Muito vai para equipamento: 35,9% de seu orçamento militar, acima dos 20% preconizados pela Otan. Na semana passada, chegaram ao país o primeiro lote com 14 tanques pesados americanos Abrams —Varsóvia encomendou 116 unidades do modelo.
Além dos EUA, os poloneses têm na Coreia do Sul um grande fornecedor, de quem compraram caças e o poderoso tanque K-2, que já começaram a ser entregues neste ano. Serão 180 modelos enviados por Seul, e outros 820, construídos localmente sob licença.
A Belarus tem entrado no radar da Otan, ainda que apenas ceda território para os russos atacarem a Ucrânia, sem participar diretamente da guerra. Além das bombas atômicas e da retórica agressiva do seu ditador, o país vai receber o que sobrou do grupo mercenário Wagner, que liderou um motim no sábado retrasado contra as forças russas —o que colocou Ucrânia e Otan em alerta.
A questão nuclear deverá ser discutida na cúpula da Otan em Vilnius, capital lituana, na semana que vem.
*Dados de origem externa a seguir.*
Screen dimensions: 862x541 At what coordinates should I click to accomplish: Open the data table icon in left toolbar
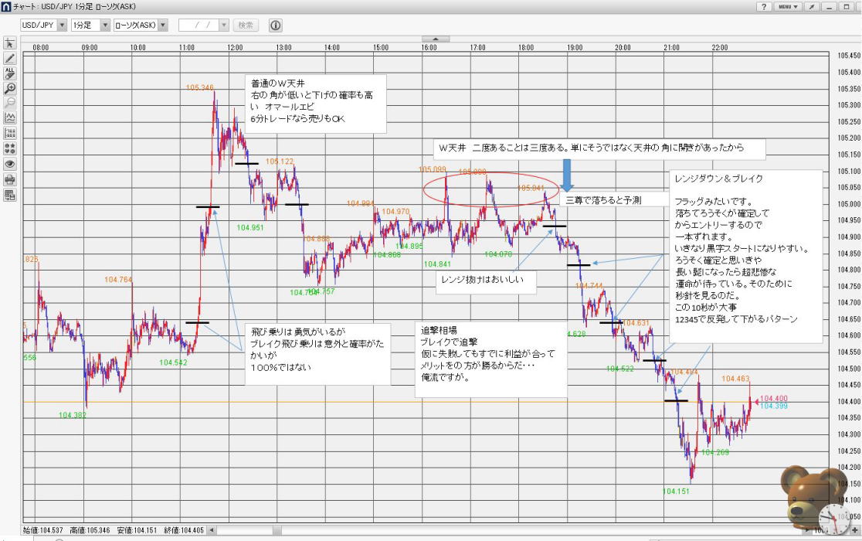(10, 195)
Outro grande tema é a adesão da Suécia ao bloco, que vem sendo barrada pela Turquia. Ancara quer a extradição de militantes contrários ao governo de Recep Tayyip Erdogan e o clima entre os dois países piorou na semana passada, com o episódio em que um ativista queimou um Alcorão em Estocolmo, para ampla condenação no mundo muçulmano.
Mas o grande desafio dos países europeus será sinalizar para a Ucrânia que ela poderá entrar na Otan após o fim da guerra de forma consistente, algo que divide os países. A proposta de adesão, afinal, foi o motivo central alegado por Putin para promover sua invasão em fevereiro de 2022.
O encontro ocorre em um momento complicado para Kiev na guerra. O país iniciou há um mês uma prometida contraofensiva, mas até agora não conseguiu avanços significativos que coloquem a Rússia numa posição desconfortável. “A semana passada foi difícil no front, mas estamos fazendo progressos”, escreveu no Telegram nesta segunda (3) o presidente Volodimir Zelenski.
Em Moscou, o ministro Serguei Choigu (Defesa) deu sua versão do desempenho ucraniano, afirmando que todos os grandes avanços foram frustrados e que Kiev já perdeu 920 blindados na ofensiva, inclusive 16 dos 75 tanques alemães Leopard-2 que recebeu. Os dados de lado a lado não são aferíveis, mas a alta taxa de atrito fez com que os EUA anunciassem dois pacotes para repor o estoque de blindados leves Bradley de Zelenski.
Também em Vilnius deve ser discutida a questão do fornecimento de caças F-16 americanos para os ucranianos, tema espinhoso devido ao potencial de escalada em caso do emprego deles sobre território que a Rússia considera seu.